Born October 18, 1908 in Baker City, Oregon, Farley was the only child of Frank William Mogan (1884-1942) and Lula Mary Farley (1890-1961). He attended grammar school in Ontario, Oregon up to the sixth grade when his family moved to Portland. During his sophomore year in high school the family moved briefly to Salem for a half year and then returned to Portland where he graduated from Grant High School. At 16 years old he attended his first Citizens’ Military Training Camp at Vancouver barracks. Two years later he had risen to be commander of the I company of the C.M.T.C. and despite the fact that he was only 21 years old, received a commission as second lieutenant in the regular army reserve. Just a few years later he would be selected as “the ideal type for a state policeman” for his sharp-shooting, motorcycle skills, work ethic and assigned to the night patrol on the highways between Aurora and Salem until the outbreak of war on the European front.

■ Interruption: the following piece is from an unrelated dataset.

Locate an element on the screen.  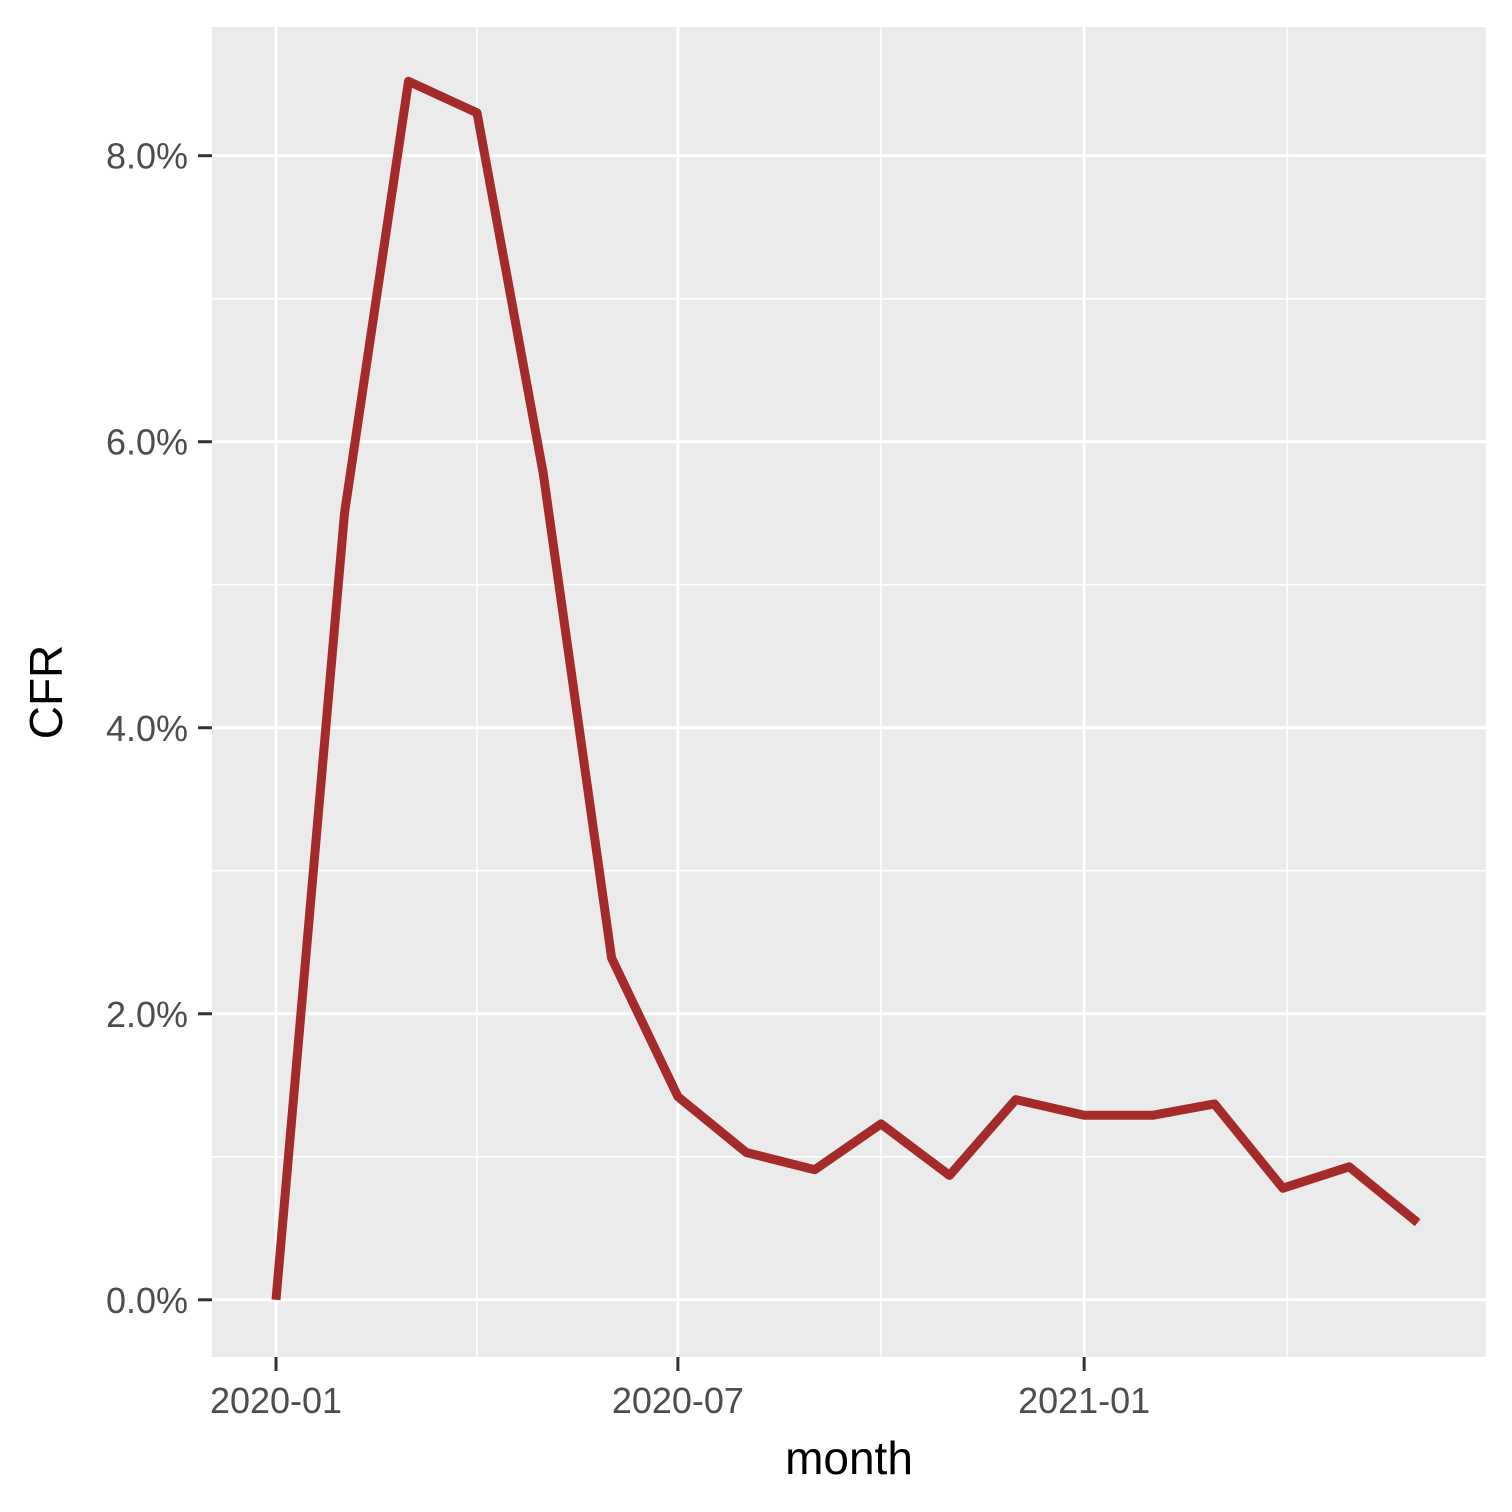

He was placed on leave when called to serve in World War II on the European front up in 1942 and appointed to serve on General Dwight D. Eisenhower’s staff as the Chief of the Public Safety Section, Governmental Affairs and later the Chief of the Investigation Section for Counter Intelligence in the Western Defense Command North Sector. His wife Nell Young (1913-1996) joined him in Frankfurt, Germany at the end of the war and their daughter Martha Nell was born April 16, 1947. The family returned home to Salem, Oregon that same year.
Officer Mogan resumed his position at the Oregon State Police also serving as Chief of the Public Safety Branch of the 364th Civil Affairs Military Government Unit in Portland. He continued to rise in the ranks of both the State Police and Army Reserve Military Intelligence Service until 1967 when he was placed on leave to the governor’s office and named head of Oregon’s Civil Defense for two years. In 1969 he was appointed the U.S. Marshal for Oregon, an office in which he served until his death in 1972. He is buried in Willamette National Cemetery.